The short answer is, yes. However, in order to recover attorneys’ fees under the MMPA, you would have to successfully try your MMPA claim to a jury (i.e., you would have to win your MMPA claim at trial). To put this requirement into perspective, as discussed above, your case may very well proceed to a jury on more than just your MMPA claim. As a hypothetical, assume you submitted both your MMPA claim and a fraud claim to the jury. In this hypothetical, there are four (4) possible outcomes for the jury’s verdict: 

1. You win both your MMPA and fraud claims—you are entitled to recover attorneys’ fees. 

2. You win your MMPA claim, but you lose the fraud claim—you are entitled to recover attorneys’ fees. 

3. You win the fraud claims, but you lose the MMPA claim—you are NOT entitled to recover attorneys’ fees. 

4. You lose both your MMPA and fraud claims—you are NOT entitled to recover attorneys’ fees. 

What Are Some Potential Defenses To An MMPA Action

The principal defense to an MMPA claim is that the transaction at issue in the lawsuit does not fall within the statute’s coverage (i.e., the plaintiff has failed to satisfy one or more of the elements discussed above).
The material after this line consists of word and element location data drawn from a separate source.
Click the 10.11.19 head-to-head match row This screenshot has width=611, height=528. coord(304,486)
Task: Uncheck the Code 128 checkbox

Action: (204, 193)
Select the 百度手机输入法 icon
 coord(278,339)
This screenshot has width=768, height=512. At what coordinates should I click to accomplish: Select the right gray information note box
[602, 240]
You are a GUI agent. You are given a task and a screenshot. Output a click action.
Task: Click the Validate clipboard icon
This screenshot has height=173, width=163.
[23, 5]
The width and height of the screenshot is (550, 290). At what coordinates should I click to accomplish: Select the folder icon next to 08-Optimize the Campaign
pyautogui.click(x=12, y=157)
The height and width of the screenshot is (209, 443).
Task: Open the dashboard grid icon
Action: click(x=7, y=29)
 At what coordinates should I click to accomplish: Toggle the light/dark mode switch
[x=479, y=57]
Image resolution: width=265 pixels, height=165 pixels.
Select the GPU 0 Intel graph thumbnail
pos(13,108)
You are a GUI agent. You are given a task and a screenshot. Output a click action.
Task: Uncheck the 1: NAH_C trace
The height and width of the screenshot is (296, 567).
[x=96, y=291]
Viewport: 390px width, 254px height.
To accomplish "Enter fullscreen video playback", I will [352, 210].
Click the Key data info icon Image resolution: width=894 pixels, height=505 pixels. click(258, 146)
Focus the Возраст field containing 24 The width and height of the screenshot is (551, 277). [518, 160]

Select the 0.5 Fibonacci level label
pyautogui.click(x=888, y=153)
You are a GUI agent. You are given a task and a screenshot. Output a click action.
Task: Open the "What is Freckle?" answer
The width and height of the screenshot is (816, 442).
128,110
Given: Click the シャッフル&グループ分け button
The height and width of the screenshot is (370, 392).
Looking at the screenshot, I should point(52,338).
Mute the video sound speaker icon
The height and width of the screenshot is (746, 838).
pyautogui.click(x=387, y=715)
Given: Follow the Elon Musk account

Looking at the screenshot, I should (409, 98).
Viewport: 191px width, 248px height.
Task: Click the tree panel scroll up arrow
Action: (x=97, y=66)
For example, simple breach of contract claims or claims based on an attempted purchase of goods or services are not covered under the MMPA. You may be wondering, “what if I signed a contracted stating that I was purchasing a good or service ‘as is’”? The good news here is that contract terms stating that an item is purchased “as is” or that contain some other type of disclaimer, do not constitute valid defenses to an MMPA claim. However, it is possible for unambiguous contract terms to sometimes defeat a claim alleging defective practice. Here, the defense is less about an actual legal defense and more about the contract’s terms demonstrating that the defendant’s conduct was not deceptive. For example, if a contract for the purchase of a vehicle clearly states that the vehicle’s transmission will need rebuilt, you would have a tough time proving that the dealership deceptively hid any issues with the vehicle’s transmission. Finally, the MMPA does not apply to any transaction related to the purchase of a new residence whereby the buyer is offered and accepts in the sale’s contract an express warranty by the builder or through a third-party warranty company paid for by the builder, so long as the sale’s contract contains substantially the specified statutory disclaimer.